*DOCUMENT TEXT*
○ ○ ○

# Bob Sikes 3/2 (pre-port)



## Longbow14 (Aug 8, 2011)

Rather than making two threads i'll just post this one a little early. I'm heading out to Sikes at O'dark thirty to fish a few hours before and after sunrise. from what i've read it seems like the usual host of drums and sheep are around. Planning on having one rod for smaller stuff and another with my sharking rig on it for a big fish. i've also got my lightweight setup for catching bait and if need be zipping a plug out. Anyone else planning on being out there? i'm not sure what side i'll fish i guess i'll make that plan when i check the wind and tide.

More to follow in the AM


----------



## chicon monster (Mar 7, 2012)

Longbow14 said:


> Rather than making two threads i'll just post this one a little early. I'm heading out to Sikes at O'dark thirty to fish a few hours before and after sunrise. from what i've read it seems like the usual host of drums and sheep are around. Planning on having one rod for smaller stuff and another with my sharking rig on it for a big fish. i've also got my lightweight setup for catching bait and if need be zipping a plug out. Anyone else planning on being out there? i'm not sure what side i'll fish i guess i'll make that plan when i check the wind and tide.
> 
> More to follow in the AM


 i hope you catch something for waking up at the asscrack of dawn. good luck


----------



## Longbow14 (Aug 8, 2011)

I failed to set my alarm correctly (or slept through it). I ended up going around noon. It was windy but the water was pretty clear.I started off on the longer near marina side of Sikes. I didn't have any bait so for amusement i tried to snag a few of the needle fish that were hanging in the shallows no real luck but i got slammed by something that managed to straighten one of the sabiki hooks. I walked back to the octagon and grabbed a few herring (alewife, thread fin, what ever we call them) basically i just fed the crabs all day. hope some others did better


----------



## DaTzr (Mar 13, 2011)

Howdy Mr. Longbow14! I got out there about the same time today (4/2). Stayed a few hrs. I've actually got lucky and have been able to go about 3 times over the last 7-8 days. I'll just do a new thread for a 'report'. If you moved to the other pier and didn't get anything, ya shoulda stay up on the main pier. Oh, and you're not lyin, there's some pretty big 'studz' out there!
Have a fine one and maybe next time we'll meet up!


----------



## Longbow14 (Aug 8, 2011)

were you a little farther down the pier? I thoght i saw someone hook up but wasn't sure.


----------



## DaTzr (Mar 13, 2011)

I was prob about 1/3 to 1/2 way down the pier. I USED to like goin all the way to the end, but there are times it gets a lil dificult for me so most times I just go as far as I can:blink::thumbsup:. Some guys told me they did real good at the end and there was a couple using live shrimp under floats doin good on Spanish.


----------



## Smarty (Nov 23, 2008)

I'm about to head that way now and plan on snagging a midnight snack! Wish me luck


----------



## DaTzr (Mar 13, 2011)

Hope ya did good 'Smarty'!


----------



## ProsperWithTeamASEA (Apr 4, 2012)

_*Wishing you great success and hoping to see some pics of your day's catch on your follow-up post !*_


----------



## Smarty (Nov 23, 2008)

DaTzr said:


> Hope ya did good 'Smarty'!


 Thanks but all I got was cut off from a few blacktip sharks I could not get to take the whole bait and hook without biting through #80 line  Had to haul butt at about 4:30am because of the thunderstorm coming in from the west. Gonna try it again this weekend :thumbsup:


----------



## DaTzr (Mar 13, 2011)

Good luck on the weekend. I won't be able to go till at least mid next week. Save me some!


----------

○ ○ ○

*MATERIAL*
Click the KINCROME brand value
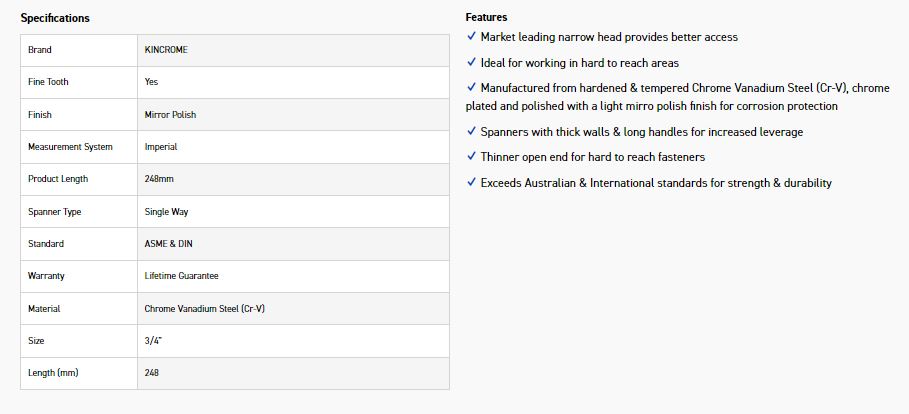The width and height of the screenshot is (909, 414). click(166, 50)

○ ○ ○

*EXERCISE 1*
In the Bob Sikes thread, what were the couple at the end of the pier using to do well on Spanish?
*EXERCISE 2*
Extract the passage of the Bob Sikes thread between "Thanks but all" and "Save me some!", inclusive.
*EXERCISE 3*
Based on the Bob Sikes thread, why did Longbow14 end up fishing around noon instead of before sunrise?
The data has nothing to do with the Bob Sikes thread.

*PROBLEM SOLUTION 1*
Live shrimp under floats.

*PROBLEM SOLUTION 2*
Thanks but all I got was cut off from a few blacktip sharks I could not get to take the whole bait and hook without biting through #80 line  Had to haul butt at about 4:30am because of the thunderstorm coming in from the west. Gonna try it again this weekend :thumbsup:


----------



## DaTzr (Mar 13, 2011)

Good luck on the weekend. I won't be able to go till at least mid next week. Save me some!

*PROBLEM SOLUTION 3*
Longbow14 either set the alarm wrong or slept through it. That's why the trip didn't start until around noon.